──────── TEXTO APRESENTADO ────────

O marquês de Itamaracá, doutor Antônio Peregrino Maciel Monteiro, foi médico, poeta, notável orador e parlamentar. Completou os primeiros estudos em Olinda, porém foi em Paris, em 1826, que obteve os diplomas de bacharel em Medicina, Ciências e Letras. De retorno ao Brasil, exerceu a medicina, mas logo ingressou na política e ocupou vários cargos públicos. Em 1837, ocupou o Ministério dos Estrangeiros. Elegante, vaidoso, perfeito galanteador, talento poético, conquistador de mulheres, era conhecido como um grande Don Juan. Uma vez em Lisboa, quando era Ministro Plenipotenciário do Brasil, ocorreu um fato pitoresco, que não lhe desmerece a fama, e que aconteceu no Teatro São Carlos, na capital lisboeta.
Era noite de espetáculo: ópera. A casa estava repleta da mais fina sociedade lisboeta. O galante marquês, medalhas ao peito, estava apaixonado pela bela soprano. No fim do primeiro ato, foi o galã ao camarim da atriz. Ali o poeta e ministro fez as mais belas declarações de amor à sua diva. Mas a campainha soou. A cantante era requisitada para o início do segundo ato. Erguendo-se da poltrona onde se sentara, para lá ela se dirigiu. O Don Juan perseguiu-a. Ela foi para o palco. Ele, também. Insistemente prosseguia no seu repertório amoroso. Ela afastava-o. Ele insistia. Ei-los, então, em meio da cena, em pleno palco.
Nervoso, o contrarregra batia com os pés avisando que o pano ia subir. Mas o Don Juan não se importava. E continuava a sua arenga amorosa. Enfim, já não podendo mais esperar, o contrarregra deu o sinal definitivo. A orquestra chegou no ponto em que não mais podia remediar. Subiu o pano! Qual não foi o espanto do seleto público que lá estava, em traje de gala, ao presenciar uma cena diferente da que deveria assistir no desenrolar da ópera "Madame Butterfly", em apresentação naquela noite. Genuflexo aos pés da bela soprano, em desespero incontido, lágrimas nos olhos, apaixonado pela "prima donna" estava o senhor Ministro Plenipotenciário do Brasil em Portugal, Antônio Peregrino Maciel Monteiro, marquês de Itamaracá, médico, poeta, parlamentar e notável orador, bacharel em Medicina, Ciências e Letras, membro do Conselho de Sua Majestade, o Imperador, grande dignitário da Ordem da Rosa, grande oficial da Ordem do Cruzeiro do Sul, membro da Arcádia de Roma e de outras entidades literárias nacionais e estrangeiras.

──────── DADOS FORNECIDOS ────────

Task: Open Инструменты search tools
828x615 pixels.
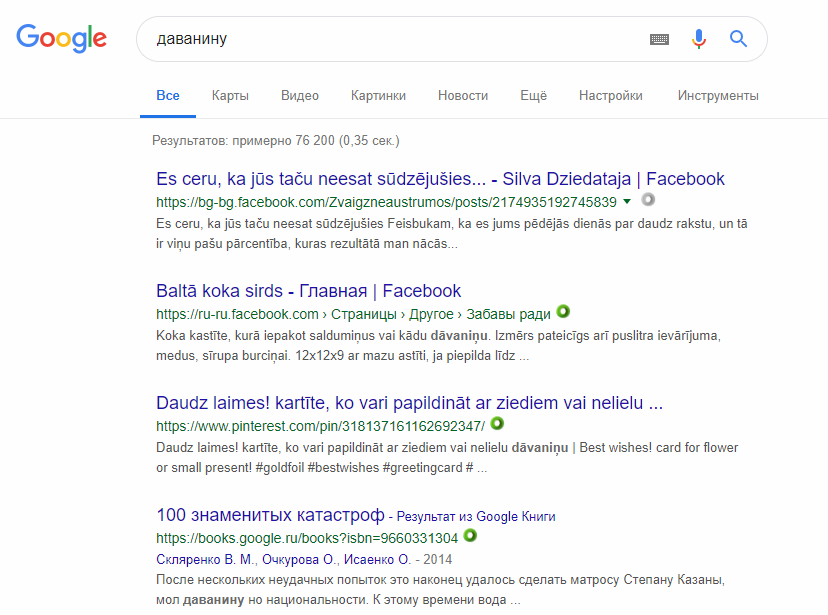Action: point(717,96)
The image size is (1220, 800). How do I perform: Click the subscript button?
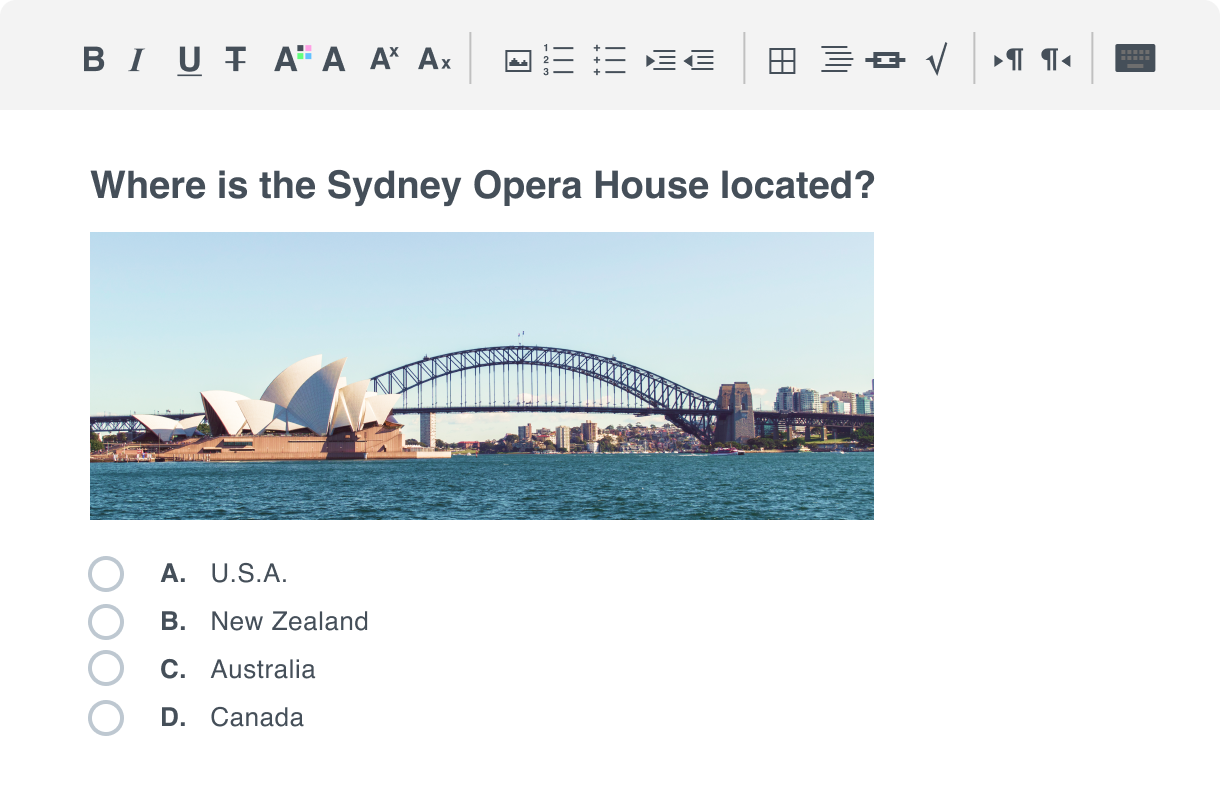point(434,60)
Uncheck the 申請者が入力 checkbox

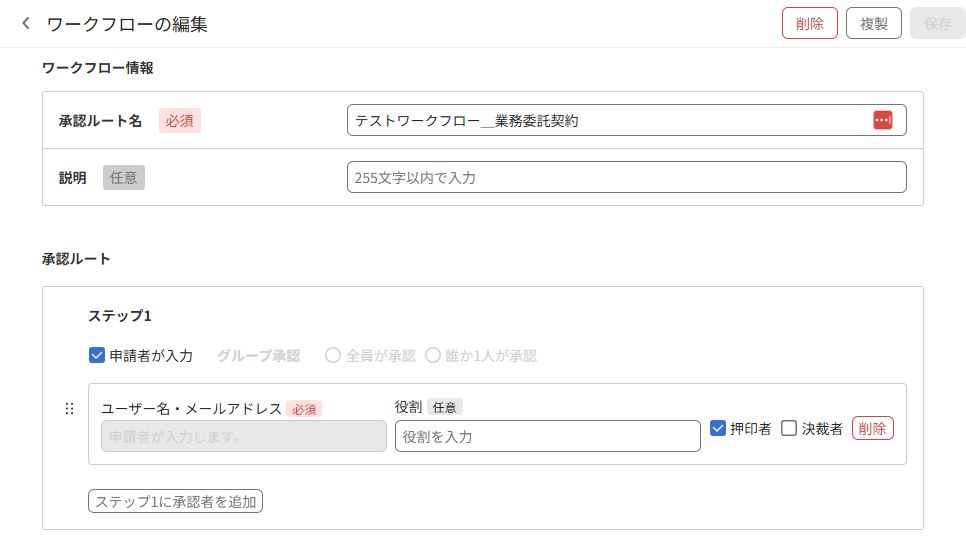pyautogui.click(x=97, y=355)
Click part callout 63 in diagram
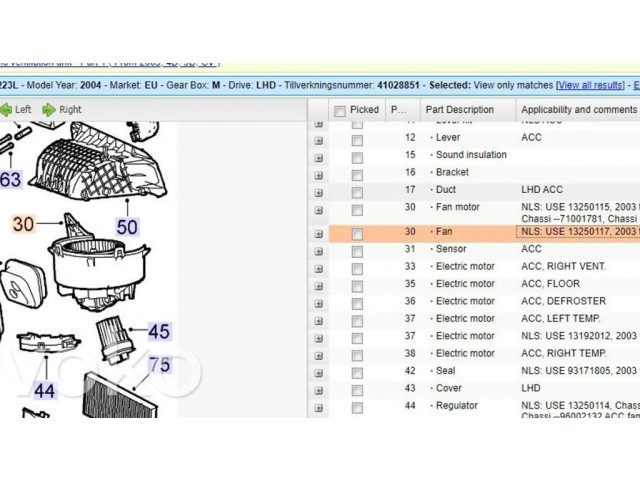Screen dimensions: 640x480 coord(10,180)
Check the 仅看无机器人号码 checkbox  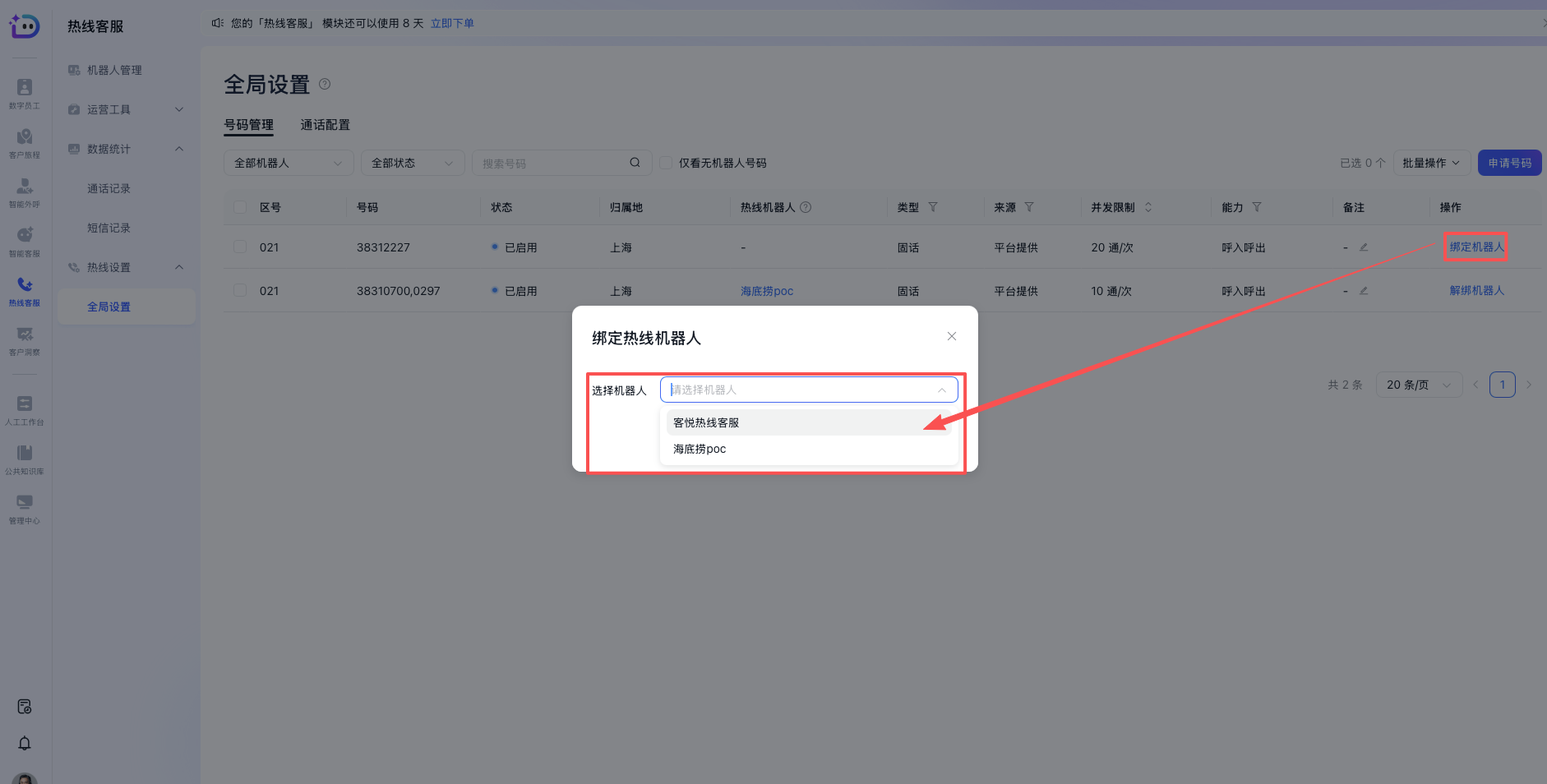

────────

INSTRUÇÕES DA TAREFA
Reescreva o trecho do texto sobre o marquês de Itamaracá que começa em "O marquês de" e termina em "na capital lisboeta.", trocando "Olinda" por "Recife". Os dados formam um material independente do texto.

ÁREA DE RESPOSTA
O marquês de Itamaracá, doutor Antônio Peregrino Maciel Monteiro, foi médico, poeta, notável orador e parlamentar. Completou os primeiros estudos em Recife, porém foi em Paris, em 1826, que obteve os diplomas de bacharel em Medicina, Ciências e Letras. De retorno ao Brasil, exerceu a medicina, mas logo ingressou na política e ocupou vários cargos públicos. Em 1837, ocupou o Ministério dos Estrangeiros. Elegante, vaidoso, perfeito galanteador, talento poético, conquistador de mulheres, era conhecido como um grande Don Juan. Uma vez em Lisboa, quando era Ministro Plenipotenciário do Brasil, ocorreu um fato pitoresco, que não lhe desmerece a fama, e que aconteceu no Teatro São Carlos, na capital lisboeta.